How do I achieve what I want? Is there some kind of transformer that does this?

UPDATE: As I typed the last sentence, I invoked the "Rubber duck effect" and found make-rename-transformer which is the thing I want. However, the docs say "Such a transformer could be written manually", and it seems I have failed to do so with my 2 tries. How do you manually make such a transformer? (ignoring the bullet points in the docs for make-syntax-transformer )

Also, I know I can just use (define 😄 cons) but then that's a whole extra function call at runtime.

The absolute easiest (and probably best) way to do this would be to use rename-in to import an identifier under a different name:

(require (rename-in racket/base [cons 😄]))

This is also the most direct way to do it, since it won't create a syntax transformer at all—it will create a new binding that is identical to cons in every way, including free-identifier=? . From the compiler's perspective, that makes cons and 😄 indistinguishable.


However, this is a little bit magical. Another approach would be to manually create a rename transformer using make-rename-transformer :

(define-syntax 😄 (make-rename-transformer #'cons))

If you can't use rename-in , using a rename transformer is the next best thing, since the free-identifier=? function recognizes rename transformers specially, so (free-identifier=? #'cons #'😄) will still be #t . This is useful for macros that care about syntax bindings, since 😄 will be accepted in all the same places cons would be.


Still, this is using some sort of primitive. If you really wanted to, how could you implement make-rename-transformer yourself? Well, the key here is that macro application can appear in two forms in Racket. If you have a macro foo , then it can be used in either of these ways:

foo
(foo ...)

The first case is an “id macro”, when a macro is used as a bare identifier, and the second is the more common case. If you want to write a macro that works just like an expression, though, you need to worry about both cases. You cannot do this with syntax-rules , which doesn't allow id macros, but you can do this with syntax-id-rules :

(define-syntax 😄
  (syntax-id-rules ()
    [(_ . args) (cons . args)]
    [_          cons]))

This pattern will make 😄 expand as expected in both scenarios. However, unlike the above two approaches, it will not cooperate with free-identifier=? , since 😄 is now a whole new binding bound to an ordinary macro from the macroexpander's perspective.
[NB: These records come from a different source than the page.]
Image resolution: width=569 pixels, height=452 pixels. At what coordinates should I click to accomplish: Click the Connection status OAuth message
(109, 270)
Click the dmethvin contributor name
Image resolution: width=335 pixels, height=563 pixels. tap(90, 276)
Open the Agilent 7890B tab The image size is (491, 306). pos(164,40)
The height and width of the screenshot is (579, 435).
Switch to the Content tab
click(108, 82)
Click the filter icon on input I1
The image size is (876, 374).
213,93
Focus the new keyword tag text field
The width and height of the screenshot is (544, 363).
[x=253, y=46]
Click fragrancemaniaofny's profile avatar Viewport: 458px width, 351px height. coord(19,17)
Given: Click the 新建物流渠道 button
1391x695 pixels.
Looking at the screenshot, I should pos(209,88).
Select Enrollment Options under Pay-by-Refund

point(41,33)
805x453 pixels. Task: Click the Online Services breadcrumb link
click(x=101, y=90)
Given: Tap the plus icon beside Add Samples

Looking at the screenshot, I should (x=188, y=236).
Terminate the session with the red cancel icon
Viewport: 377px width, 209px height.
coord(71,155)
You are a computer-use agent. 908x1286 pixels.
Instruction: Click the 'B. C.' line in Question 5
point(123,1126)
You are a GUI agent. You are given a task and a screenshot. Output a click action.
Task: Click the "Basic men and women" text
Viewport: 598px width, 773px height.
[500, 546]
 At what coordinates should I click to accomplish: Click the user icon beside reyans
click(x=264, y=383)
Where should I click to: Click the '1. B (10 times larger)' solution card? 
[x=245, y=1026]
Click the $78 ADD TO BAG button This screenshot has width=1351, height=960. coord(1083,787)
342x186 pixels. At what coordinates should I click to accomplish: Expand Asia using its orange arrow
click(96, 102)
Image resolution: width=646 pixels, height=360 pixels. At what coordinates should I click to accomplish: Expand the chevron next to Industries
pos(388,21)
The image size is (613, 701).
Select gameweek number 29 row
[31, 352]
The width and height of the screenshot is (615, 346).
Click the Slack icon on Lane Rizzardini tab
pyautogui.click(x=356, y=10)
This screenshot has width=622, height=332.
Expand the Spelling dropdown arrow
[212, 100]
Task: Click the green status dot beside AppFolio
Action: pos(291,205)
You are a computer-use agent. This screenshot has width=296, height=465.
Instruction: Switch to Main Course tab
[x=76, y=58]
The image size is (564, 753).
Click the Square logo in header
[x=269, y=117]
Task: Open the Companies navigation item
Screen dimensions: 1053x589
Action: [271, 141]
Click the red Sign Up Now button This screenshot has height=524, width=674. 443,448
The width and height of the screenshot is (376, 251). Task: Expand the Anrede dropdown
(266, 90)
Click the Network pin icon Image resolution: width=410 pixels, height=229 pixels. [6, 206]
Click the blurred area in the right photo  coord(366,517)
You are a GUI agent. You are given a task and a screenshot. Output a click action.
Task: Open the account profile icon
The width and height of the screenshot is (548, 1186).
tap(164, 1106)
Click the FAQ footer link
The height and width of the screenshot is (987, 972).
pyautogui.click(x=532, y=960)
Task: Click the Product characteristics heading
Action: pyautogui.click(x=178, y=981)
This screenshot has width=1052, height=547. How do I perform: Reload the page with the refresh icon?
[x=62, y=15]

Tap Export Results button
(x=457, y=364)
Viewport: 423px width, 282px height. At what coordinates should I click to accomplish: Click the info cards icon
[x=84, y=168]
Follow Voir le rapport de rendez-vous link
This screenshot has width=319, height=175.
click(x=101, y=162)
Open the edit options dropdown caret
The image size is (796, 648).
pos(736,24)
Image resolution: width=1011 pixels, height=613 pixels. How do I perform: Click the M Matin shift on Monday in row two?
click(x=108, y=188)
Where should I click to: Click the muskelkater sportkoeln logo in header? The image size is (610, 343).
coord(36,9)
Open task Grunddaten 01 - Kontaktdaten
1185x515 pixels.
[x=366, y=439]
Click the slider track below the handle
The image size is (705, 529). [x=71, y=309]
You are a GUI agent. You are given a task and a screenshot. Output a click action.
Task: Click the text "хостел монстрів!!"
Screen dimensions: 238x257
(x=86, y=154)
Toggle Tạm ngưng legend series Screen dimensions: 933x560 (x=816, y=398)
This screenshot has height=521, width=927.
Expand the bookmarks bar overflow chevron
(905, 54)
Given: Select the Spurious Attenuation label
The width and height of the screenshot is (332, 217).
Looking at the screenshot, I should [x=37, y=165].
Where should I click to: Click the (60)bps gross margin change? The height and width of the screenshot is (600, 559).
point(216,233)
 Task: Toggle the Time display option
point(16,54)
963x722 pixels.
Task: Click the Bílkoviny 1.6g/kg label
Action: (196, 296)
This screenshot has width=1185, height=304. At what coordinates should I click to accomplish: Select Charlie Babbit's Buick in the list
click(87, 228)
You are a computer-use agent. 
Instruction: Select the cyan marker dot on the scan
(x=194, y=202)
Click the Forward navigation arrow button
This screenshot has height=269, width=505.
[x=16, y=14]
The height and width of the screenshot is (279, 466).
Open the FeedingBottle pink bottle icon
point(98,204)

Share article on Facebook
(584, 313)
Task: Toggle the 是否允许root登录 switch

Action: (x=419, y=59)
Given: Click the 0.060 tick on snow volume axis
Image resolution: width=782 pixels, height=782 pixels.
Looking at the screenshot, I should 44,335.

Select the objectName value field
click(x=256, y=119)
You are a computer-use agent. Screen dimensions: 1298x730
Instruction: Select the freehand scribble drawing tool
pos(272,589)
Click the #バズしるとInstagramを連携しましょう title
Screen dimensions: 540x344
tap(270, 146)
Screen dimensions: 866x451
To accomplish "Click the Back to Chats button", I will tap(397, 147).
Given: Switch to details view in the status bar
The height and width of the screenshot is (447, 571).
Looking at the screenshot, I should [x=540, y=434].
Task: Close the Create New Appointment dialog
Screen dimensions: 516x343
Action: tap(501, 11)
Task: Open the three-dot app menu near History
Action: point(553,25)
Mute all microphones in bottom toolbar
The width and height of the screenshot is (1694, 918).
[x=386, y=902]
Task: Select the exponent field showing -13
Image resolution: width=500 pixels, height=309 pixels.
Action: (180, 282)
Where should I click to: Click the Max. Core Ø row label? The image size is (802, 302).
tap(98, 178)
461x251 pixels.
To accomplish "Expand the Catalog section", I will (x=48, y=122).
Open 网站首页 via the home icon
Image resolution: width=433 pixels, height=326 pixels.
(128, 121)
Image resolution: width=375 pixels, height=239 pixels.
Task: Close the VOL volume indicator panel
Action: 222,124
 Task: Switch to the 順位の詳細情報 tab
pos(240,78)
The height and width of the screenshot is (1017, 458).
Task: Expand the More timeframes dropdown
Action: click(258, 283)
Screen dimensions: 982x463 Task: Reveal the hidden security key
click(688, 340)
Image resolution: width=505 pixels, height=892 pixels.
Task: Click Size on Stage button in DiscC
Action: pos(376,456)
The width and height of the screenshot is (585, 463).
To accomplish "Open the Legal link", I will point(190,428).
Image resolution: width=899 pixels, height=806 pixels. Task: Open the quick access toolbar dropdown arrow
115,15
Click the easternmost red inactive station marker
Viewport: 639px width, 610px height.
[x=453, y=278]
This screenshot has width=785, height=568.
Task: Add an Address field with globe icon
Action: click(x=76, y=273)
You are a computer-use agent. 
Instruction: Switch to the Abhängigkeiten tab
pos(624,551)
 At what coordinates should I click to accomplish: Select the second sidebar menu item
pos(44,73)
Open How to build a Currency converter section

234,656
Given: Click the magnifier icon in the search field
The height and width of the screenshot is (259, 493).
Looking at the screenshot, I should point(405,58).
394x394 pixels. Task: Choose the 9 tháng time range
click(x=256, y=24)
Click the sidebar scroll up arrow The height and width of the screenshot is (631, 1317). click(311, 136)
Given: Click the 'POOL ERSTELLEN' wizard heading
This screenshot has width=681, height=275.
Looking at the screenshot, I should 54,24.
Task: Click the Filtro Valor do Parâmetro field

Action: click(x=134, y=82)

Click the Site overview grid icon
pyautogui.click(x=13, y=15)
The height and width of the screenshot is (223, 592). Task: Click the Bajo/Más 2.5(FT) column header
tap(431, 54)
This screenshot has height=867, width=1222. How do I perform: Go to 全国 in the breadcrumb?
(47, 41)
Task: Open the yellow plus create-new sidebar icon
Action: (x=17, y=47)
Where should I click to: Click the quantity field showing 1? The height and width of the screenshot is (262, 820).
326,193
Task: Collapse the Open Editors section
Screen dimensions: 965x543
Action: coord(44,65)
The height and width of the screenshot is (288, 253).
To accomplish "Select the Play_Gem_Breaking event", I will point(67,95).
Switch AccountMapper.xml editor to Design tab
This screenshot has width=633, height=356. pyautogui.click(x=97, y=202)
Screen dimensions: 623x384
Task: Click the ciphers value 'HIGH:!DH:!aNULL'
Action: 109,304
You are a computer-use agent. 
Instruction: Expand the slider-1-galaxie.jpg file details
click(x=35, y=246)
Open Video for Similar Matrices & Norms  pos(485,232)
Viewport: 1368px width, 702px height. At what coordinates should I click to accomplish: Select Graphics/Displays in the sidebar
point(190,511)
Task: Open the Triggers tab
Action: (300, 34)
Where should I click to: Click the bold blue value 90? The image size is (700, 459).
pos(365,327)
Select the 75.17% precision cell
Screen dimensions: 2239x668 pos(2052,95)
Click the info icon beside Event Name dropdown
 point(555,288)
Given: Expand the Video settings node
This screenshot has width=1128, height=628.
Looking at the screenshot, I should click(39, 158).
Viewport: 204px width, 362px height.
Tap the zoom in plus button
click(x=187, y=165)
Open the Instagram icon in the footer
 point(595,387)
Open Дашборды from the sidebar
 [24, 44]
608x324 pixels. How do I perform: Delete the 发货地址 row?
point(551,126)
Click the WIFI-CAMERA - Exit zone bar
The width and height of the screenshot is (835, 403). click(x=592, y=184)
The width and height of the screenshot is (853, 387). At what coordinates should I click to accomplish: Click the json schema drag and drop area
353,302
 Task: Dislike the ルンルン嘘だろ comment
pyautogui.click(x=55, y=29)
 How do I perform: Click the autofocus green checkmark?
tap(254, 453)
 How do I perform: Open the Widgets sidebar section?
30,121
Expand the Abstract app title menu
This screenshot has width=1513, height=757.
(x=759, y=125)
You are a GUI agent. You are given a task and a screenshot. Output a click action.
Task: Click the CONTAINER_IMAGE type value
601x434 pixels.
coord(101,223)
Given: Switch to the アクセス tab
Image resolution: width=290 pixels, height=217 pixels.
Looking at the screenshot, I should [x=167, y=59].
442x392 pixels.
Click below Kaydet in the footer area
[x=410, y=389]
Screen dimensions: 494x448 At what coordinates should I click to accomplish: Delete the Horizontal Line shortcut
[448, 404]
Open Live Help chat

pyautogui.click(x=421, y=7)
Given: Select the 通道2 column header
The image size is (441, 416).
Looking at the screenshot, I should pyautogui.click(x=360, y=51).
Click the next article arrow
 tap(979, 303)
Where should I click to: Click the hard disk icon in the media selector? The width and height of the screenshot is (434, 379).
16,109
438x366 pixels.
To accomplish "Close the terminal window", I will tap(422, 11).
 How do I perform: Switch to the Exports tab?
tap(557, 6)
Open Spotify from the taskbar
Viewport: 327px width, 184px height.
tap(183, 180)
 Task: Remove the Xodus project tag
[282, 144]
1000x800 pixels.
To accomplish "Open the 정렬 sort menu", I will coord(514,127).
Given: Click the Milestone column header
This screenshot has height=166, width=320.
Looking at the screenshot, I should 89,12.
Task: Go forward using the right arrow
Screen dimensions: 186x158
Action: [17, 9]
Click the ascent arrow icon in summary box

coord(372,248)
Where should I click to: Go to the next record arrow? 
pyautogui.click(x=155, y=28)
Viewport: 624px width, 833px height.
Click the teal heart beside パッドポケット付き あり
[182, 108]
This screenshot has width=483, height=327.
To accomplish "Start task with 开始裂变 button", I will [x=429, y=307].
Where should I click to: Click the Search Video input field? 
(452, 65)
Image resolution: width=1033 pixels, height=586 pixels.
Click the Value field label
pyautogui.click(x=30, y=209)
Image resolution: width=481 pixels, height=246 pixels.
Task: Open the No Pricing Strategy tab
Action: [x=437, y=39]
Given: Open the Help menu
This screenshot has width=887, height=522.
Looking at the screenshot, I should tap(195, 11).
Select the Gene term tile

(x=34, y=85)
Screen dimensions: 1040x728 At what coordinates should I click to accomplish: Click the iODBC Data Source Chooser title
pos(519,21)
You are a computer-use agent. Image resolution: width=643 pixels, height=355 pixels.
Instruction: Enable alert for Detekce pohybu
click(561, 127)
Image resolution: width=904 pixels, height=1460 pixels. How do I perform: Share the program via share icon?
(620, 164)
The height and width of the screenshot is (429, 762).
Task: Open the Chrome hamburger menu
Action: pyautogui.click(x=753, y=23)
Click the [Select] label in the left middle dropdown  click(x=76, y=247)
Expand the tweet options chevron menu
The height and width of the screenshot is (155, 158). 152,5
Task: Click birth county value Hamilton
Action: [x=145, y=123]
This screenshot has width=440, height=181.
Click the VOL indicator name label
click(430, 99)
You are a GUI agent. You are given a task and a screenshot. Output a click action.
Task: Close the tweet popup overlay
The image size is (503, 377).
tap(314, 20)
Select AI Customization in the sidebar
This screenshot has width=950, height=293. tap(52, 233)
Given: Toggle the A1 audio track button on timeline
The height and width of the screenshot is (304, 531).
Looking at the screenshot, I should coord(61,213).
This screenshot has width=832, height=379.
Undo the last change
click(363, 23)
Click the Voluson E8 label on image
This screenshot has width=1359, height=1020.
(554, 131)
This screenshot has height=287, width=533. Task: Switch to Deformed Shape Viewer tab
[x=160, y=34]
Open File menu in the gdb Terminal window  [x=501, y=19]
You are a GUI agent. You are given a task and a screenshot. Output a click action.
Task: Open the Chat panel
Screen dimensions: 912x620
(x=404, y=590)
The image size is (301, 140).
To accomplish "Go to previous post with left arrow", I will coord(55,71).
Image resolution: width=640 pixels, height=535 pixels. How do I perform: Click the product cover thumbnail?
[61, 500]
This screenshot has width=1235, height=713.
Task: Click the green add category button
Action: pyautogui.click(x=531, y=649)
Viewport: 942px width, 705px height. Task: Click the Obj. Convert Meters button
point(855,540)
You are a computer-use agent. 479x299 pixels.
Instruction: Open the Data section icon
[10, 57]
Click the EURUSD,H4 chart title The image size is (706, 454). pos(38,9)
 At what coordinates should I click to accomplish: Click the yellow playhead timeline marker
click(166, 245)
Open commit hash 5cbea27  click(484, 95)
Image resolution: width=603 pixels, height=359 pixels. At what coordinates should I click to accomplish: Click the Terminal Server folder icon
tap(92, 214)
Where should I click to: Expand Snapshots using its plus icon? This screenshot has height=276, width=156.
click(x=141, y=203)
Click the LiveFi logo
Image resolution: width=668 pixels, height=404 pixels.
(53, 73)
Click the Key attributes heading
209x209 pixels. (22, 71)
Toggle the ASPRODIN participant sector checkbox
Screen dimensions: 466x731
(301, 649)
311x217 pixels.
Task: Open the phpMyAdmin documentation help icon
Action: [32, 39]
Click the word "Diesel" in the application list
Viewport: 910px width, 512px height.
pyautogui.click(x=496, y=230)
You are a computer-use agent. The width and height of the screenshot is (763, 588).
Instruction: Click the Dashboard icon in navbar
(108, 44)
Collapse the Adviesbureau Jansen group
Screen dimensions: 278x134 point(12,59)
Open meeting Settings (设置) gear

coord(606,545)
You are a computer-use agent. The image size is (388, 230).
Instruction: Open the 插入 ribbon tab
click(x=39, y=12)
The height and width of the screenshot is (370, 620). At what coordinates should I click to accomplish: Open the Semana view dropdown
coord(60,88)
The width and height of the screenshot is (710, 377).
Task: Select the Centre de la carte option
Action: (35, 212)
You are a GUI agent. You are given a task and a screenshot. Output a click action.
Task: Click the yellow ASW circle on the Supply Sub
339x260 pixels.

From that point of view, is make-rename-transformer magical? Not really, but it is special in the sense that free-identifier=? handles it as a special case. If you wanted to, you could implement your own make-rename-transformer function and your own free-identifier=? function to get similar behavior:

(begin-for-syntax
  (struct my-rename-transformer (id-stx)
    #:property prop:procedure
    (λ (self stx)
      (with-syntax ([id (my-rename-transformer-id-stx self)])
        ((set!-transformer-procedure
          (syntax-id-rules ()
            [(_ . args) (id . args)]
            [_          id]))
         stx))))

  (define (my-rename-target id-stx)
    (let ([val (syntax-local-value id-stx (λ () #f))])
      (if (my-rename-transformer? val)
          (my-rename-target (my-rename-transformer-id-stx val))
          id-stx)))

  (define (my-free-identifier=? id-a id-b)
    (free-identifier=? (my-rename-target id-a)
                       (my-rename-target id-b))))

This will allow you to do this:

(define-syntax 😄 (my-rename-transformer #'cons))

…and (my-free-identifier=? #'😄 #'cons) will be #t . However, it's not recommended that you actually do this, for obvious reasons: not only is it unnecessary, it won't really work, given that other macros won't use my-free-identifier=? , just the ordinary free-identifier=? . For that reason, it's highly recommended that you just use make-rename-transformer instead.

If you manually want to write such a macro, you need to use make-set!-transformer .

http://docs.racket-lang.org/reference/stxtrans.html?q=set-transformer#%28def. %28%28quote. ~23~25kernel%29._make-set%21-transformer%29%29

Note that you need to handle both assignments (set! xe) and references x and applications (x arg0 arg1 ...) needs to be handled by the clauses in your syntax-case expression.

UPDATE

In Dybvig's book "The Scheme Programming Language" he has an example of a macro define-integrable that sounds to be just the thing you are after.